Severe Anaphylaxis in Non-Atopic Teenager Due to Carmine Allergic: A Detective Work.
Sunday, March 6, 2016
South Exhibit Hall H (Convention Center)
Inmaculada Sanchez-Machin, MD, Borja Bartolome, Paloma Poza Guedes, MD, Ruperto González Pérez, Victor Matheu, MD, PhD

Searching for hidden allergens in foodstuffs can be sometimes very complicated and challenging. 


A non atopic girl, consulted in early 2013 by an episode of anaphylaxis with urticaria, angioedema, dyspnea, dysphagia and disphonia treated and solved with epinephrine.

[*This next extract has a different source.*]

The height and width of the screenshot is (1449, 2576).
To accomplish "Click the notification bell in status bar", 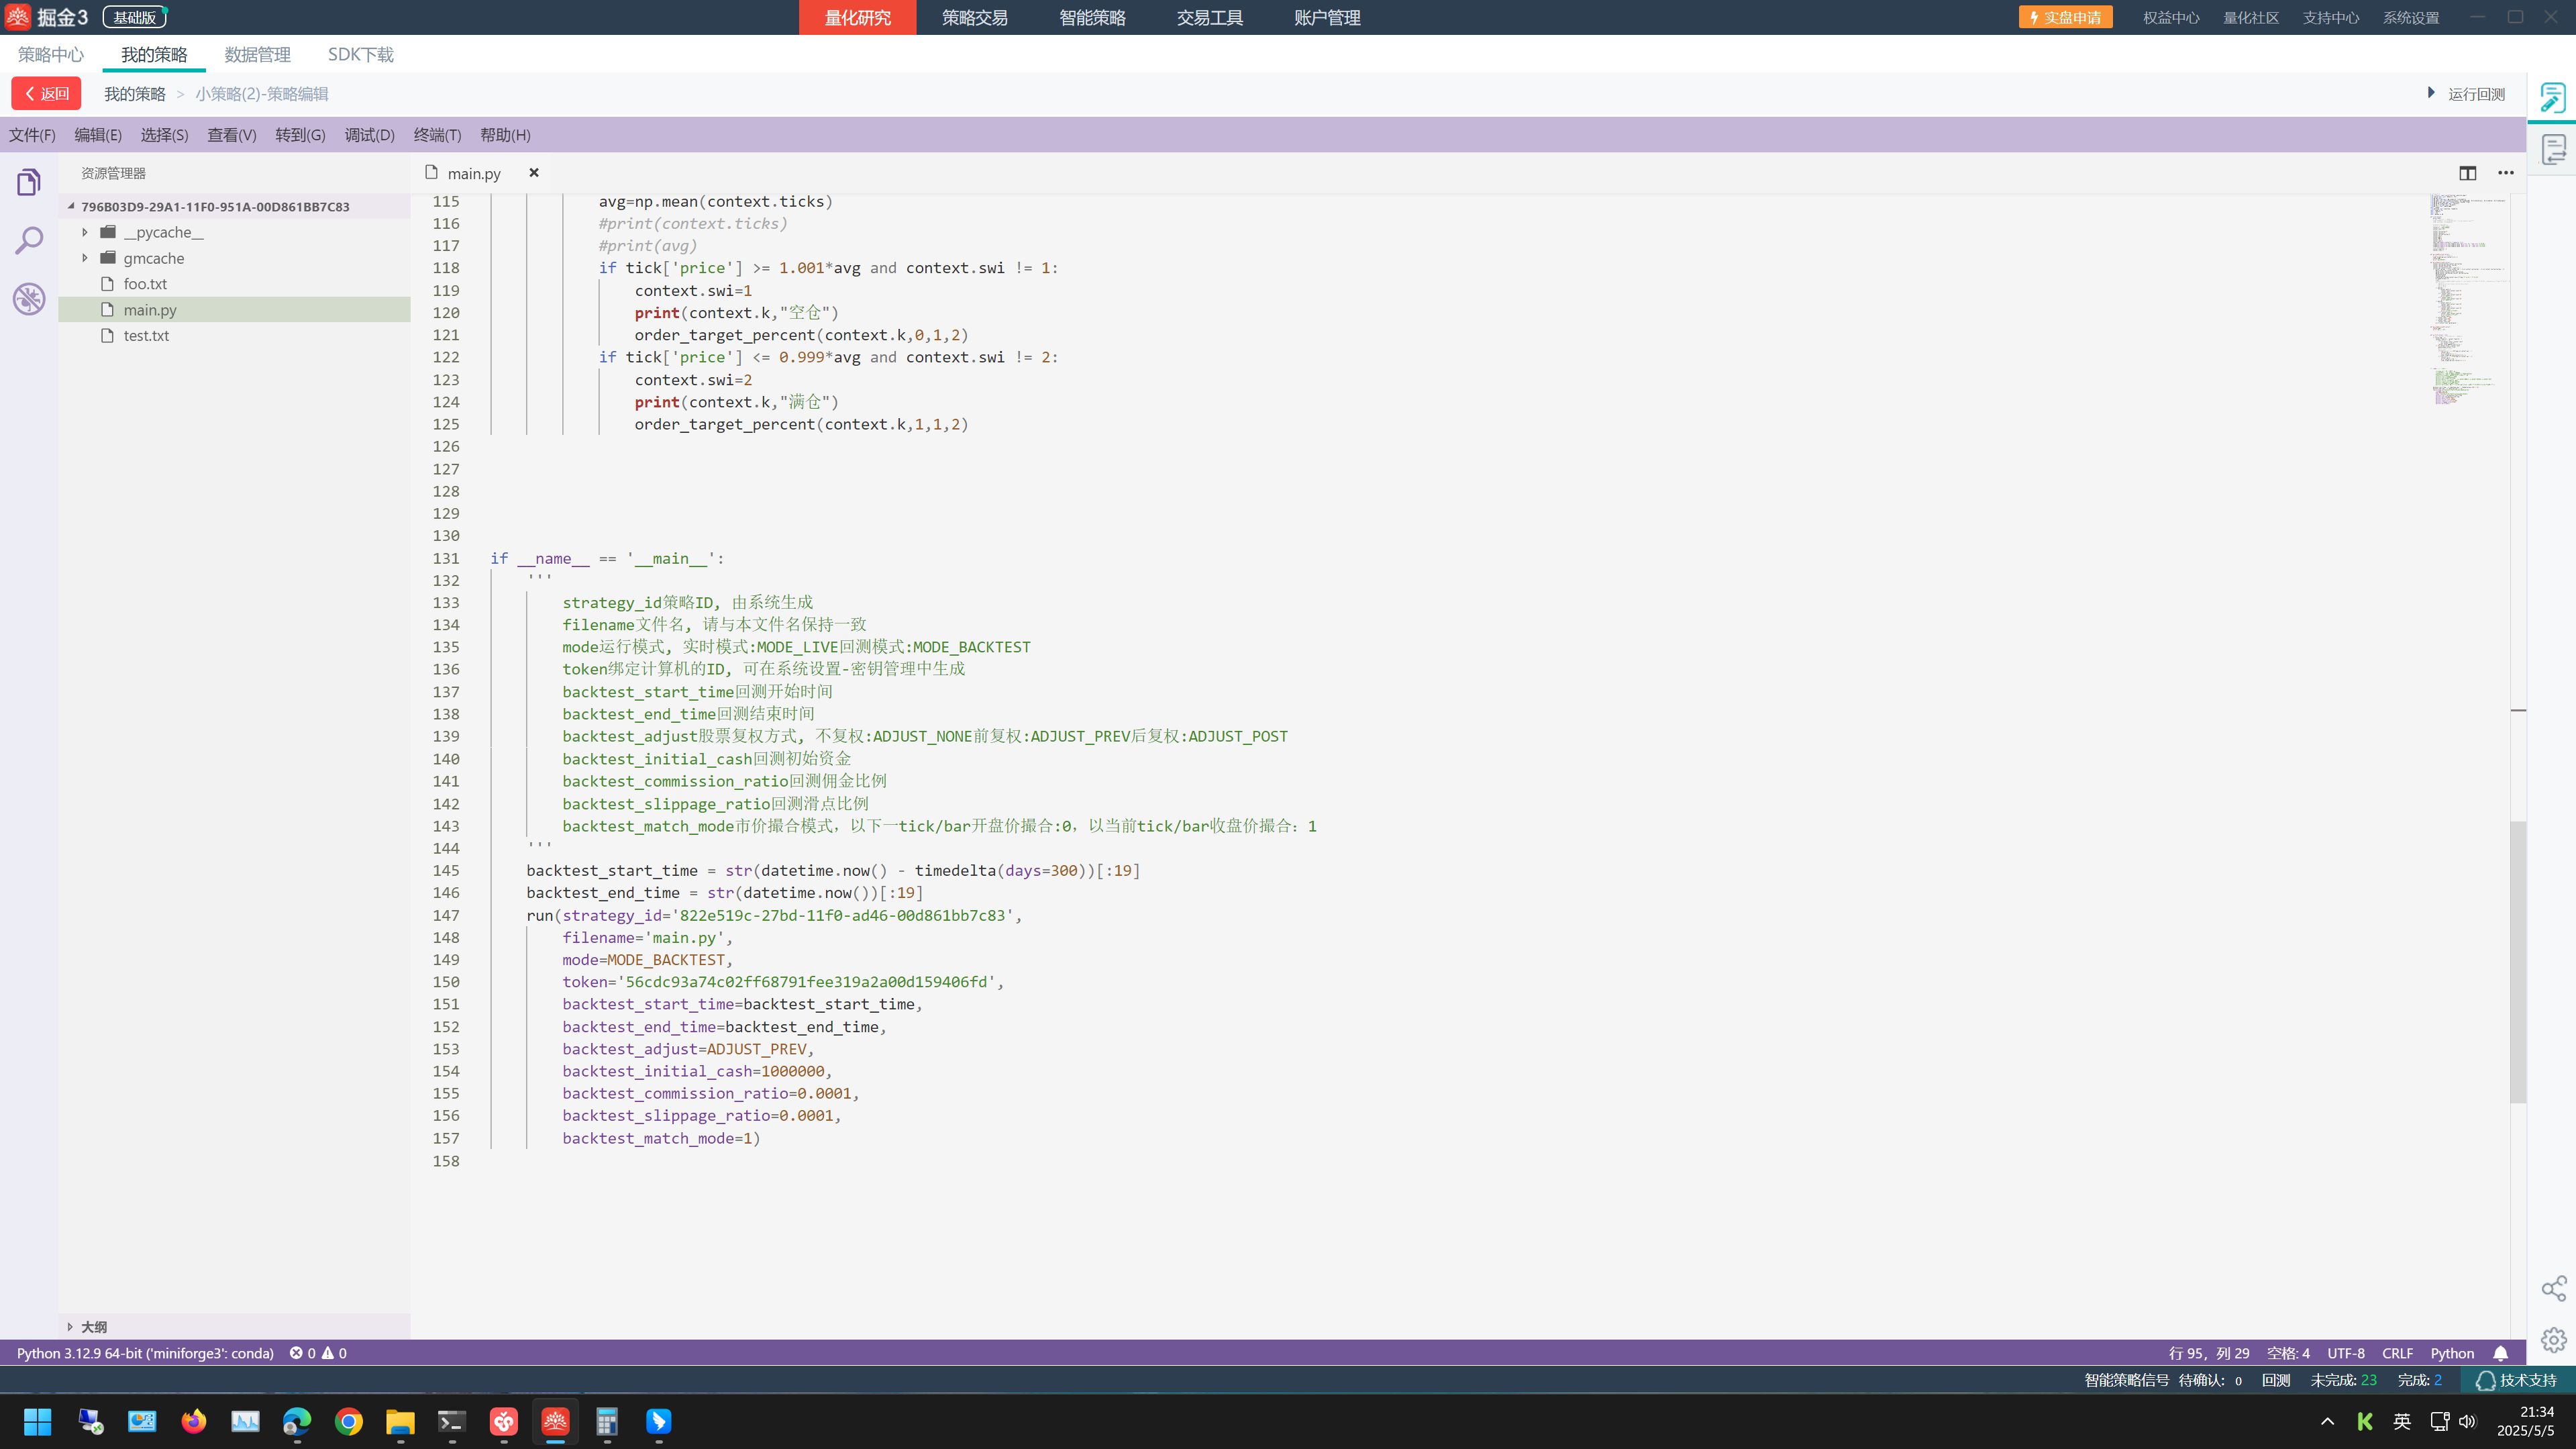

Over 2013 and 2014 patient suffered 4 similar episodes. Every single episode started 10-30 minutes after take some food.


Skin prick tests (SPT) with commercial extracts of every foodstuff involved in all episodes were all negative. Study of idiopathic anaphylaxis was also negative. Basal tryptase was 3.27μg/L (1-15.0).

Late 2014, patient suffered a new similar episode 10 minutes after taken some candies. Autoinjector of epinephrine was used by patient and was later assisted in Emergency Department. Tryptase after 120 minutes was 22.6μg/L.

Study in Allergy Office by prick-prick with candies was positive with reddish candies and negative with other colored ones. Specific IgE with carmine (ImmunoCap, Phadia, Sweden) was negative.  Prick-prick with the insect Dactylopius coccus, collected from the cactus Opuntia coccinellifera, was positive.

A protein extract with cochineal and one with carminic acid were made. SPT with both extracts resulted positive and negative in 20 atopic controls. An IgE western-blot was performed. Two bands were recognized (16-18kDa, 38-40kDa) with the cochineal insect extract. One band was recognized with carmine extract (38-45kDa).


Cochineal carmine (E120) is used as a biologic dye in food, cosmetics and drugs. In this case, we can provide evidence of an IgE-mediated reaction.